Poéticas de la inteligencia

José Emilio Pacheco: la palabra como memoria y fulgor

Después de Alfonso Reyes y Octavio Paz, el nombre de José Emilio Pacheco se ha convertido en referencia imprescindible para la literatura mexicana y latinoamericana. Su novela breve Las batallas en el desierto conquistó a miles de lectores jóvenes y sigue viva como un clásico que circula sin perder vitalidad entre aulas, cafés y generaciones enteras.

Pero sería injusto reducir a Pacheco al ámbito de la narrativa. Su obra poética, inaugurada con Los elementos de la noche (1963) y prolongada hasta La edad de las tinieblas (2009), trazó más de cuatro décadas de una exploración radical del ser humano y sus abismos. Influido —sin someterse— por Borges y Cortázar, Pacheco construyó una voz inconfundible, donde la lucidez y la emoción no se anulan, sino que se enriquecen mutuamente.
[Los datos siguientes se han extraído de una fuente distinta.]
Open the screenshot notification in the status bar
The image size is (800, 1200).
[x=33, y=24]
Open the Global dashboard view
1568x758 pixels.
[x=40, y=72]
Su poesía se sostiene en valores poco frecuentes hoy: la continuidad, la lealtad y la fidelidad a una visión ética y estética del mundo. En textos como Presencia se percibe con claridad esa conciencia del instante, su brevísima intensidad, su chispa de sentido:

¿Qué va a quedar de mí cuando me muera
sino esta llave ilesa de agonía,
estas pocas palabras con que el día,
dejó cenizas de su sombra fiera?

En versos como estos, la palabra cumple la función que T.S. Eliot atribuía a la verdadera literatura: transformar el lenguaje en significado, salvar del tiempo un destello, una vibración. Para Pacheco, la poesía nunca fue un simple ornamento; fue un modo de interrogar la existencia con toda su complejidad. ¿Quiénes somos? ¿Qué perdura cuando todo se disuelve? La belleza del instante —ese momentum efímero— aparece en su obra asociada a la conciencia del deterioro, al recordatorio de que toda luz proyecta su sombra, y que todo goce lleva su propia fragilidad a cuestas.
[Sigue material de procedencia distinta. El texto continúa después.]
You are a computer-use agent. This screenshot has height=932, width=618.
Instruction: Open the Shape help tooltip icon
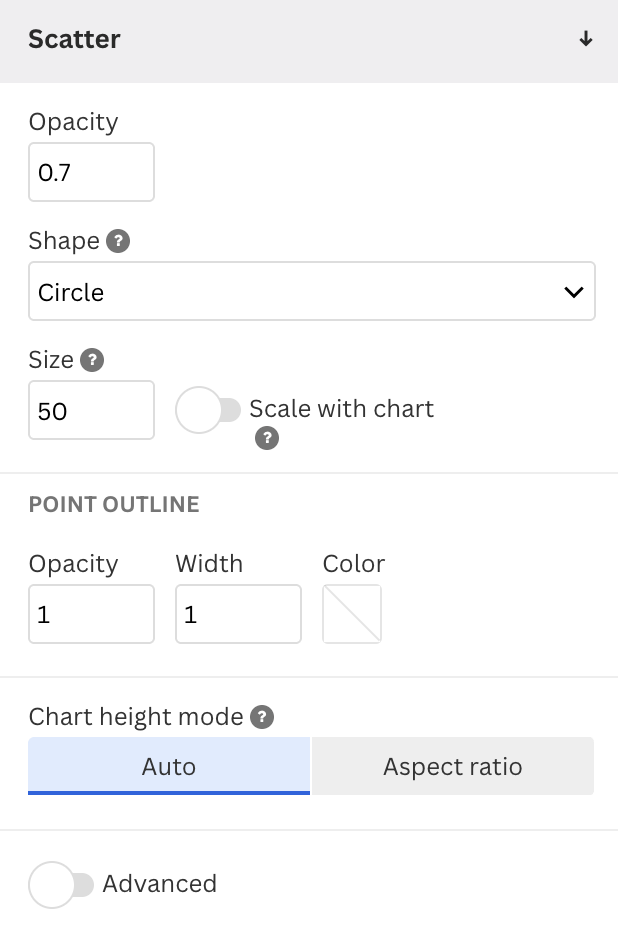(118, 241)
Julio Cortázar advirtió que “las palabras nunca alcanzan cuando lo que hay que decir desborda el alma”. Pacheco, consciente de esa insuficiencia, insistía en bordear el desborde: “Todo poema es un ser vivo: envejece”, confesó, asumiendo que la poesía misma está sujeta al paso del tiempo, a la erosión de las voces y los contextos. Y añadió con una lucidez estremecedora: “Nació conmigo la muerte”, revelando su profunda conciencia de la caducidad que nos acompaña desde el primer latido.

La filosofía de María Zambrano ilumina este trasfondo: la unidad, diría ella, está fuera del tiempo, es transitoria, fugaz, y el ser humano la destruye y la vuelve a buscar sin descanso. Pacheco convierte esa búsqueda en el centro de su poesía: una búsqueda dolorosa pero luminosa, modesta en apariencia, cargada de dignidad.
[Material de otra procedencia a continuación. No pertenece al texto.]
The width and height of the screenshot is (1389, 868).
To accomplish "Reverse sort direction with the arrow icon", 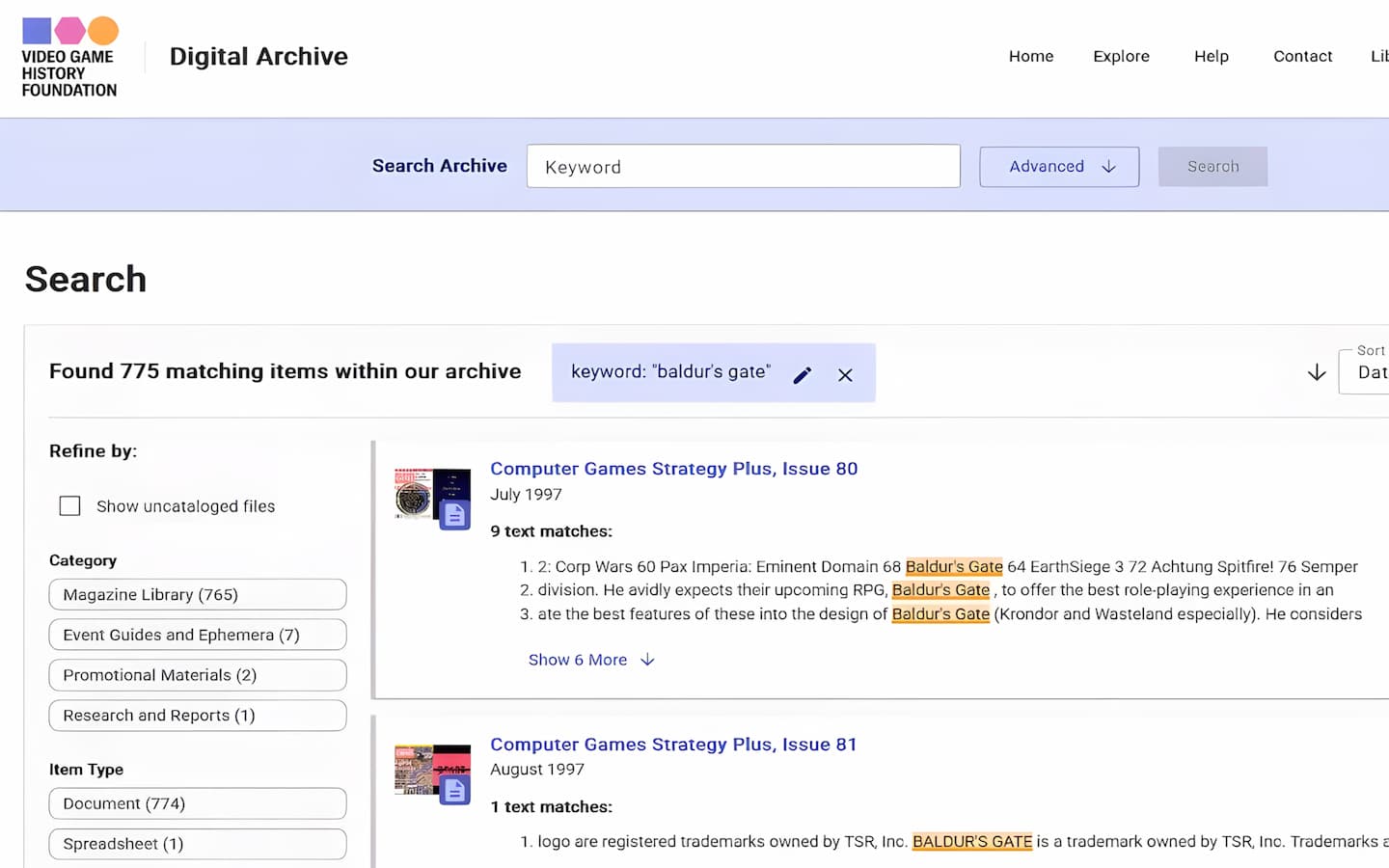I will point(1316,372).
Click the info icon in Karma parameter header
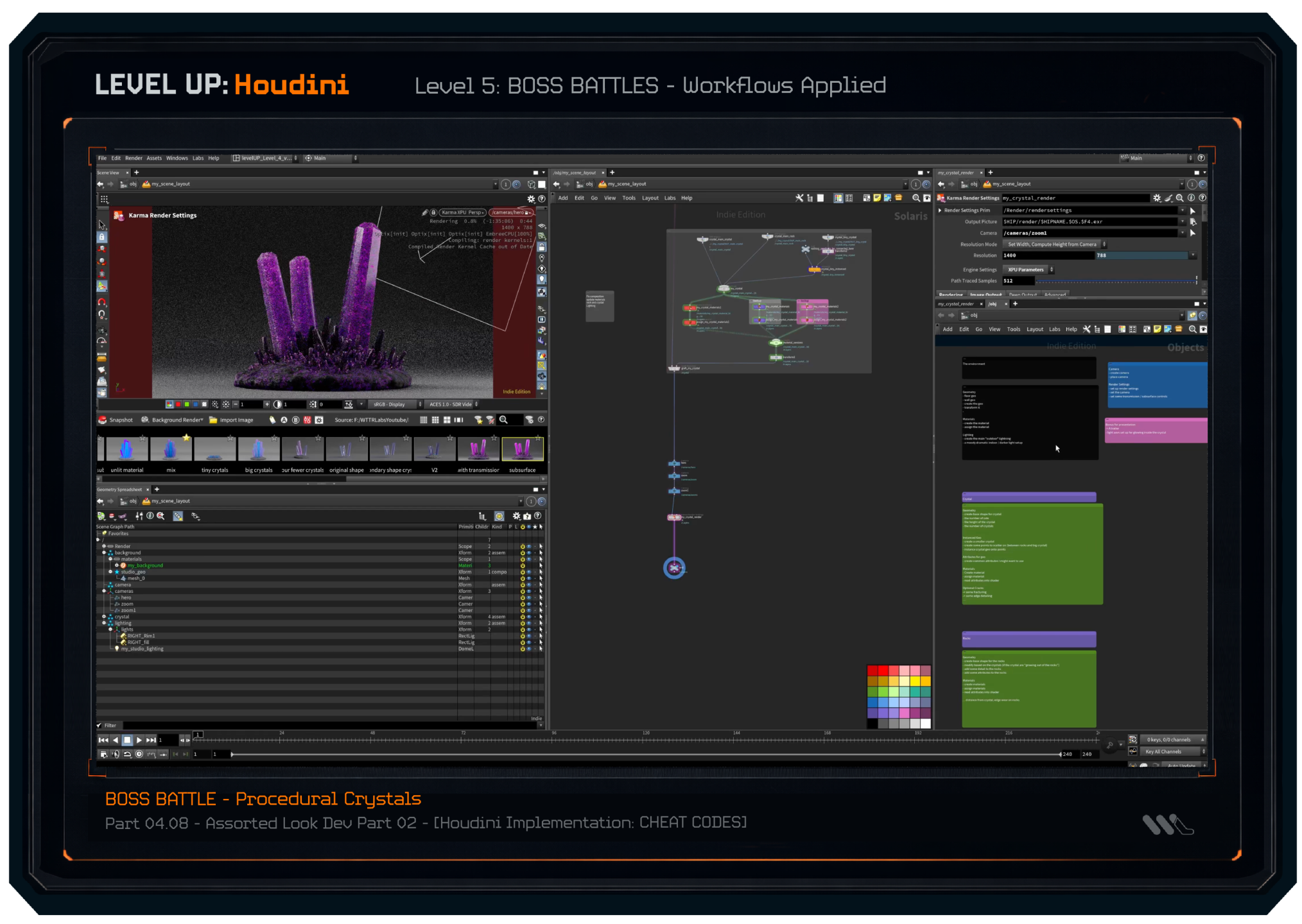 [x=1191, y=198]
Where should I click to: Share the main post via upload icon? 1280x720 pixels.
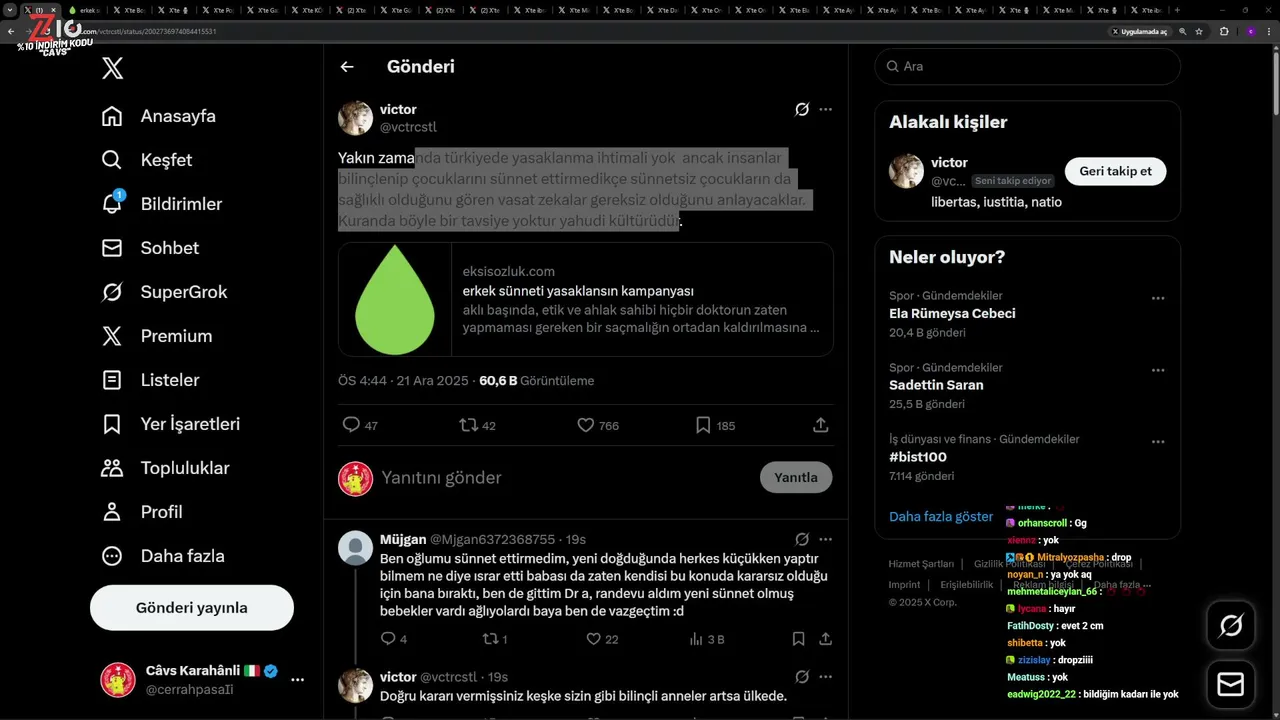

José Emilio Pacheco personifica al poeta que no entrega su palabra, que la perfecciona, la depura y la devuelve al lector con la conciencia de quien quiere compartir su razón del tiempo, su entredicho de las certezas, su ímpetu por la perfección, y su deseo de entender —con toda la fragilidad y todo la sorpresa posibles— qué nos hace perenes y letales al mismo tiempo.